Ilaiyaraaja, born into a poor rural family in Pannaipuram, Theni district, Tamil Nadu, India, as the third son of Ramaswamy and Chinnathayammal. Growing up in a farming area, Ilaiyaraaja enjoyed Tamil folk music,[5] such as the songs sung by farmers working in the fields. His formative contact with music-making and performance came at the age of 14, when he joined a traveling musical troupe headed by his elder step-brother, Pavalar Varadarajan, a propaganda musician for the Communist Party of India.[6][7] He journeyed through numerous villages, towns and cities in South India with his brothers for about ten years as one of the musical Pavalar Brothers. He first tried his hand at composing music during that period: he set to music an elegy written by the Tamil poet laureate Kannadasan for Jawaharlal Nehru, India's first prime minister.[8]
Arriving in Madras (now Chennai) in 1968, Ilaiyaraaja enrolled under the tutelage of Dhanraj, a music teacher, as he became aware of the importance of learning music skills such as musical notation for a successful professional music career. He encountered Western classical music during his training, and the music and compositional styles of Bach, Beethoven, Mozart, and Schubert, among others, proved influential in creating a motif in much of Ilaiyaraaja's compositions (such as the use of counterpoint). Ilaiyaraaja's classical music training culminated in his completing a course with a gold medal in classical guitar (higher local) with the Trinity College of Music, London.[9]
In Chennai, Ilaiyaraaja worked in a band for hire involved in performing music for various stage shows and formal occasions. Ilaiyaraaja also worked as a session guitarist and keyboardist/organist for film music composers and directors such as Salil Chowdhury from West Bengal, who often recorded music in Madras.[10][11][12] Later, the Kannada film composer G. K. Venkatesh hired him as an assistant, an event that marked his entry into film music composition and directing. He assisted that music director in 200 film projects, mostly in Kannada.[13] During that stint, he learned the practical methods of orchestration, and would hone his compositional ability through frequent experimentation accomplished by persuading session musicians to play, during their break times, the scores that he wrote.[14]
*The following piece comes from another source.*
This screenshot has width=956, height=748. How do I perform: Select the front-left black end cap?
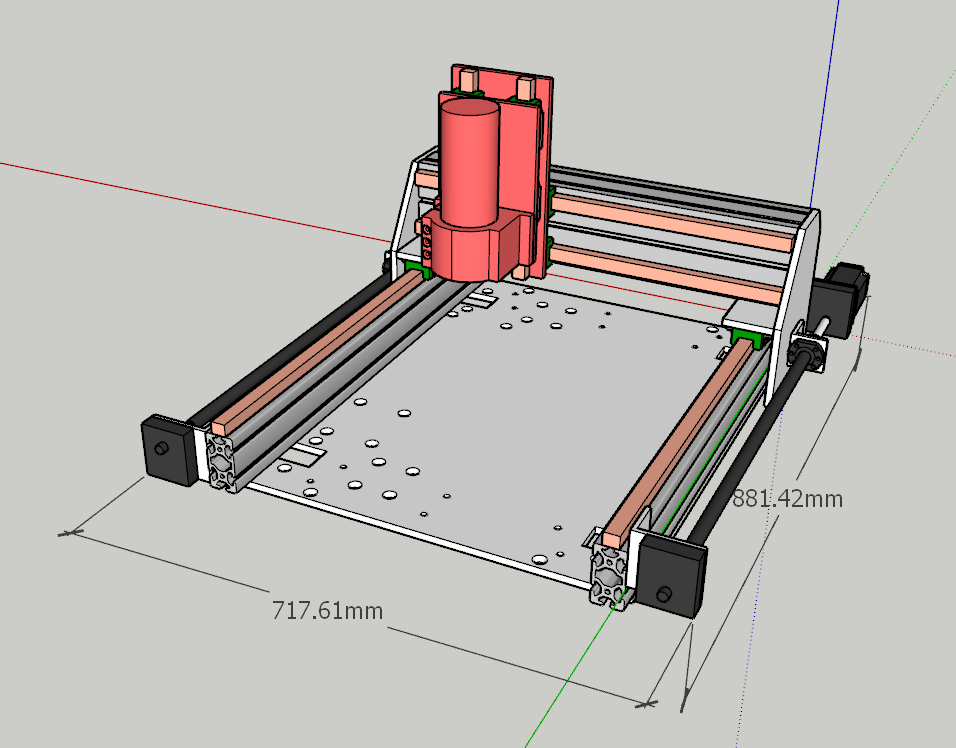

Ilaiyaraaja's break as a full-fledged composer came in 1976, when film producer Panchu Arunachalam decided to commission him to compose the songs and film score for a Tamil-language film called Annakkili ('The Parrot'). The resulting soundtrack, together with others that quickly followed, earned Ilaiyaraaja recognition for his adaptation of Tamil folk poetry and music to popular film music orchestration.[15][16] Ilaiyaraaja helped reinvigorate Tamil film music which, by the mid-1970s, experienced a lack of creative ideas.[17] As demand mounted for his 'new' sound, Ilaiyaraaja emerged by the mid-1980s as the leading film composer and music director in the South Indian film industry.[18] Besides Tamil, Telugu, Malayalam and Kannada films, he has scored music for Hindi (or Bollywood) film productions such as Sadma (1983), Lajja (2001) and Cheeni Kum (2007). He has worked with noted Indian poets and lyricists such as Gulzar, Kannadasan, Vairamuthu and T. S. Rangarajan (Vaali),[19] and film directors such as K. Balachander, K. Vishwanath, Singeetham Srinivasa Rao and Mani Ratnam.
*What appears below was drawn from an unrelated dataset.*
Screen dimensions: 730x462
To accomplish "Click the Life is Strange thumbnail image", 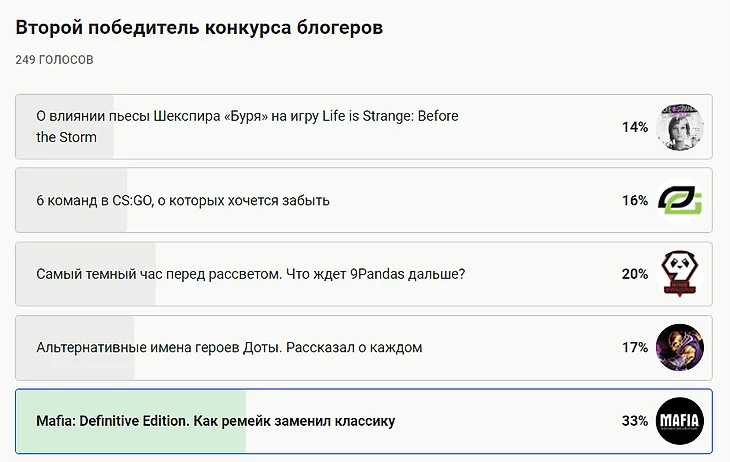I will 680,127.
Ilaiyaraaja's arrival onto the scene of film music composition in South India broke some new ground in the industry including increased efficiency in the film scoring process and a greater centralization of expressive control in the hands of a musical director.[20][21] The Indian filmmaker Mani Ratnam illustrates:
"Ilayaraja would look at the [film] scene once, and immediately start giving notes to his assistants, as a bunch of musicians, hovering around him, would collect the notes for their instrument and go to their places. When the orchestra played out the notes, they would be perfect, not just in harmony but also in timing—the background score would commence exactly where it should and end at the exact place required…. A [film] director can be taken by surprise at the speed of events."[22]
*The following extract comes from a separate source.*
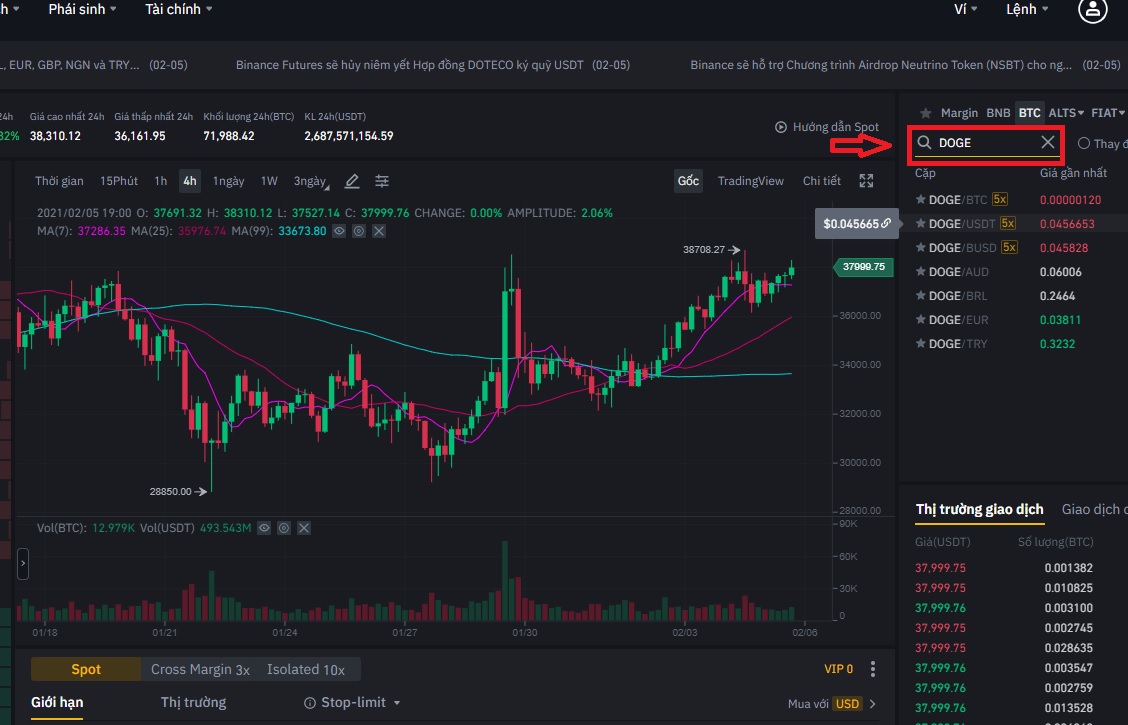Open the favorites star filter tab
Viewport: 1128px width, 725px height.
(925, 113)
Ilaiyaraaja became the first film composer to extensively employ within the Indian film music framework the harmonies and string arrangements intrinsic to Western classical music.[23] That allowed him to craft a rich tapestry of sounds for films, and his themes and background score gained notice and appreciation amongst Indian film audiences.[24] Ilaiyaraaja's methodical approach to arranging, recording technique, and his drawing of ideas from a diversity of musical styles broadened the range of expressive possibilities in Indian film music.[25] According to musicologist P. Greene, Ilaiyaraaja's "deep understanding of so many different styles of music allowed him to create syncretic pieces of music combining very different musical idioms in unified, coherent musical statements".[26] Ilaiyaraaja has composed Indian film songs that amalgamated elements of genres such as pop, acoustic guitar-driven Western folk, jazz, rock and roll, disco, funk, doo-wop, march, bossa nova, flamenco, pathos, native folk, Afro-tribal, and Indian classical. By virtue of that variety and his interfusion of Western, Indian folk and Carnatic elements, Ilaiyaraaja's compositions appeal to the Indian rural dweller for its rhythmic folk qualities, the Indian classical music enthusiast for the employment of Carnatic ragas, and the urbanite for its modern, Western-music sound.[27]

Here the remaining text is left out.